BEGIN Material shown
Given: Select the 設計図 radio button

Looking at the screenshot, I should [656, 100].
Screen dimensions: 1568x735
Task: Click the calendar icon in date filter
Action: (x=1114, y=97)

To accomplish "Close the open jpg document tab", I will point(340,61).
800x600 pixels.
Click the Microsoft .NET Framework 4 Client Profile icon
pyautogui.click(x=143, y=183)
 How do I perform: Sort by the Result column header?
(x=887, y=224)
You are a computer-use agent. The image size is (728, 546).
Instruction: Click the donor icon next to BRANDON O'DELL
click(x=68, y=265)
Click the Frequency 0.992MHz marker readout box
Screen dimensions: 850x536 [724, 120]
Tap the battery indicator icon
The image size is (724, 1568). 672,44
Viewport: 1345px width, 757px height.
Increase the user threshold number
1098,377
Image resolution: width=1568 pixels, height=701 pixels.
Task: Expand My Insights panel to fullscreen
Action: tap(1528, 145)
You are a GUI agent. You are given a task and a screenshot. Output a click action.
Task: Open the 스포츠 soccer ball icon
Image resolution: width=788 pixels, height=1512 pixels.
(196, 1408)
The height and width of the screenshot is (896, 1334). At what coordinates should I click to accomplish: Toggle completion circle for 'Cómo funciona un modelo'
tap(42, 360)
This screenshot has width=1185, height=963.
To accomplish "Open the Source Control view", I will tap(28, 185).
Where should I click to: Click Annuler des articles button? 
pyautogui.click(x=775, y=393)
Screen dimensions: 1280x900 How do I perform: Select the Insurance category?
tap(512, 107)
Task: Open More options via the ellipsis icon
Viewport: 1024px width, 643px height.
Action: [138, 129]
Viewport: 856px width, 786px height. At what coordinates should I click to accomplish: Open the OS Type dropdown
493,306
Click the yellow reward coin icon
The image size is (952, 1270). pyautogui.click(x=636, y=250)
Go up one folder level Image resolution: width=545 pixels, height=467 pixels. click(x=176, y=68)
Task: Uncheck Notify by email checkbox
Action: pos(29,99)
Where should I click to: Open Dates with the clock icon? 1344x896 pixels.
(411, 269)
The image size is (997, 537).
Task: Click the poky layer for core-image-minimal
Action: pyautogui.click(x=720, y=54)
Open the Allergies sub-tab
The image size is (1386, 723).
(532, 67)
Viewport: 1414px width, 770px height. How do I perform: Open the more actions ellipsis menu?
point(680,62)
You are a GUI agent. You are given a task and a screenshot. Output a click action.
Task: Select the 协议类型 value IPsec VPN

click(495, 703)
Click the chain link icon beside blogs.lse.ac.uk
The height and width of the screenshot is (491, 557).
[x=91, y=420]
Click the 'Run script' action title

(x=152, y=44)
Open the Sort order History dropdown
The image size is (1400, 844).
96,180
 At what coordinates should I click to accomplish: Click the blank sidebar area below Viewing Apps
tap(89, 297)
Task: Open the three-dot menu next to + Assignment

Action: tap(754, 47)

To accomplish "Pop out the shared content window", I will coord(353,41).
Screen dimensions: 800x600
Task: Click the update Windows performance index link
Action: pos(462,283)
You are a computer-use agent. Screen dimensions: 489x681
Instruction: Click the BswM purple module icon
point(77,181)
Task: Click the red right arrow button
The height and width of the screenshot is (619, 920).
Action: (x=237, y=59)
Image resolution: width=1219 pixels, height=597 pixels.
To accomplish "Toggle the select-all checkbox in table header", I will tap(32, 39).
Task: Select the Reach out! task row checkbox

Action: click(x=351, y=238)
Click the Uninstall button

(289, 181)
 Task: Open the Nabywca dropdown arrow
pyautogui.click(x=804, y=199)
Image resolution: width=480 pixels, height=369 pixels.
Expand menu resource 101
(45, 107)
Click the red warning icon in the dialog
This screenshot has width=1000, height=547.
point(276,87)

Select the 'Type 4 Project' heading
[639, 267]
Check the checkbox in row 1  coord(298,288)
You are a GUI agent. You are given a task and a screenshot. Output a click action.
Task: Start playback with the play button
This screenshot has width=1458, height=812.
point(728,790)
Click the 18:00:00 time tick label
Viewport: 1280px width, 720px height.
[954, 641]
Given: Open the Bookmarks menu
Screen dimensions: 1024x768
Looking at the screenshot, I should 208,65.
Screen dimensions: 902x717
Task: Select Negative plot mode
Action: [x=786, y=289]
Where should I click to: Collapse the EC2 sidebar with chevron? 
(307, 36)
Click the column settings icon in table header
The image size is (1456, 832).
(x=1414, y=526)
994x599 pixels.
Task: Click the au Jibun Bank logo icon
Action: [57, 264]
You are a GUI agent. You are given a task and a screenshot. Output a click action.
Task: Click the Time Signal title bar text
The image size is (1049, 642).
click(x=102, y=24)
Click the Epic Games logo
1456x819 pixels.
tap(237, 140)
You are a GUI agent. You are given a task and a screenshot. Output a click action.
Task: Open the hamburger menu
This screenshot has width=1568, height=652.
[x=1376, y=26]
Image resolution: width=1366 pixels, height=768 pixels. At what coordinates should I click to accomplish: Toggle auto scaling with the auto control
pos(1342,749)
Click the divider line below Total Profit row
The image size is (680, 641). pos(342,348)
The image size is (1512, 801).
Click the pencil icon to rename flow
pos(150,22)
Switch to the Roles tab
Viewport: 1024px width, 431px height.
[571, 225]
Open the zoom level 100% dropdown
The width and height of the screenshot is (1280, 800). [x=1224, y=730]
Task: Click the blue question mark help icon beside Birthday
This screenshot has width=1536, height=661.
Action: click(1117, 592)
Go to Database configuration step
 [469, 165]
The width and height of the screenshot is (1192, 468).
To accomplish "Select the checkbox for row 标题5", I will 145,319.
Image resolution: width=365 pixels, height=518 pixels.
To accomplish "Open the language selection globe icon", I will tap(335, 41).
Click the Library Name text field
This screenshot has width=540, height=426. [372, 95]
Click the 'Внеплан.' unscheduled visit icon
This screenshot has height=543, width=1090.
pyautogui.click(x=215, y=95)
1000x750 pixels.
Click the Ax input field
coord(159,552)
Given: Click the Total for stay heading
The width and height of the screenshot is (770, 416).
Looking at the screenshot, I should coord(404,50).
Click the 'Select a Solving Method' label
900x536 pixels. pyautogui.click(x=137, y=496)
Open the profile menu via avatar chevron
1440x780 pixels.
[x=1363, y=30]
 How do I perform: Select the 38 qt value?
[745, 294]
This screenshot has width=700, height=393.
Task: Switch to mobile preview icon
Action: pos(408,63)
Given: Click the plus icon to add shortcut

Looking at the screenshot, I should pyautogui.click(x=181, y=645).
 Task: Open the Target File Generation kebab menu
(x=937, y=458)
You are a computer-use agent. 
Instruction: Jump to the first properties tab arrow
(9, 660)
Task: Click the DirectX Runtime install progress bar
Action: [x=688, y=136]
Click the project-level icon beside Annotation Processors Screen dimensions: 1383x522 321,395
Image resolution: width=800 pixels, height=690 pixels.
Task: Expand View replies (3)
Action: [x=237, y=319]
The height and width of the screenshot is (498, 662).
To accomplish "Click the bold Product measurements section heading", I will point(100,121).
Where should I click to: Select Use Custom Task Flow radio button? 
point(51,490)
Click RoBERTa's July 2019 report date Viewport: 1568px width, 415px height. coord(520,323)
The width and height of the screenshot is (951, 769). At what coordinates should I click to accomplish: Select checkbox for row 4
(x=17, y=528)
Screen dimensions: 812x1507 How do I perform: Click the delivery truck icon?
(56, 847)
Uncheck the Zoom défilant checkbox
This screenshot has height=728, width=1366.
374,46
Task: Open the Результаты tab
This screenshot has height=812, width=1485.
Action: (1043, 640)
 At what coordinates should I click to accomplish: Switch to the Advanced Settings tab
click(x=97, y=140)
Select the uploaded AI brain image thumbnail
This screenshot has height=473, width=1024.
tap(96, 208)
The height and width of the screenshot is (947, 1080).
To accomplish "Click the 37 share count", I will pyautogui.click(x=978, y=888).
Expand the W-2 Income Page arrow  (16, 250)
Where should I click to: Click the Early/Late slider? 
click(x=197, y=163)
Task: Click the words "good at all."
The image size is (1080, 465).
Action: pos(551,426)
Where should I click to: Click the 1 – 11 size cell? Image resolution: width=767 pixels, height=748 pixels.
END Material shown
Task item:
Could you restate, word for word, the lines above from the one with "Task: Select the 协议类型 value IPsec VPN" to the one with "Task: Click the red right arrow button", both included?

Response for this exercise:
Task: Select the 协议类型 value IPsec VPN

click(495, 703)
Click the chain link icon beside blogs.lse.ac.uk
The height and width of the screenshot is (491, 557).
[x=91, y=420]
Click the 'Run script' action title

(x=152, y=44)
Open the Sort order History dropdown
The image size is (1400, 844).
96,180
 At what coordinates should I click to accomplish: Click the blank sidebar area below Viewing Apps
tap(89, 297)
Task: Open the three-dot menu next to + Assignment

Action: tap(754, 47)

To accomplish "Pop out the shared content window", I will coord(353,41).
Screen dimensions: 800x600
Task: Click the update Windows performance index link
Action: pos(462,283)
You are a computer-use agent. Screen dimensions: 489x681
Instruction: Click the BswM purple module icon
point(77,181)
Task: Click the red right arrow button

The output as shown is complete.